His divine power has given us everything we need for a godly life through our knowledge of him who called us by his own glory and goodness. Through these he has given us his very great and precious promises, so that through them you may participate in the divine nature, having escaped the corruption in the world caused by evil desires.

For this very reason, make every effort to add to your faith goodness; and to goodness, knowledge; and to knowledge, self-control; and to self-control, perseverance; and to perseverance, godliness; and to godliness, mutual affection; and to mutual affection, love. For if you possess these qualities in increasing measure, they will keep you from being ineffective and unproductive in your knowledge of our Lord Jesus Christ. But whoever does not have them is nearsighted and blind, forgetting that they have been cleansed from their past sins. (1 Peter 1:3-9)
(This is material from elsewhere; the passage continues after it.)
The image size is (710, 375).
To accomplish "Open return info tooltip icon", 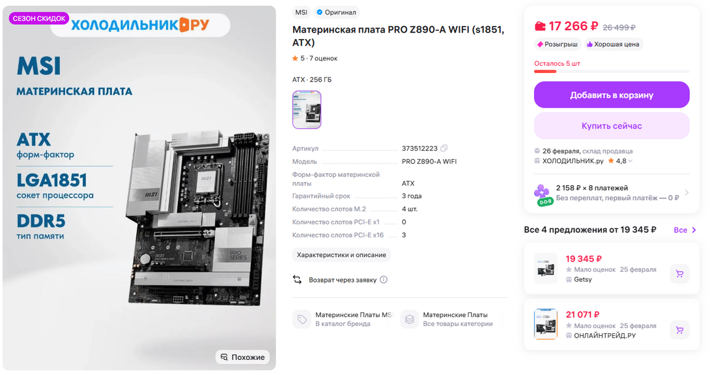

When I think about my desire to live a godly life, I experience a variety of feelings.

Ill-equipped? Very. Ineffective? Often. Hopeless? Never.

I would feel hopeless — absolutely so — if it all depended on me.

All the ingredients for a godly life are available and obtainable when I know God. I know Him through his Word, His Holy Spirit, and through my personal experience with Him.

Through His glory and goodness, He promises forgiveness,and redemption to all who will make Jesus Savior and Lord.        These are precious promises indeed. Under my own steam, I could never be good enough to save myself. I’m promised salvation as a free gift when I realize my need, regret my self-reliance, and reach out for the gift with both hands. Through accepting God’s promises of real freedom through Christ, I — imagine it! — I am able to participate in His divine nature under the empowerment of His Holy Spirit. What an awesome, life-altering thought!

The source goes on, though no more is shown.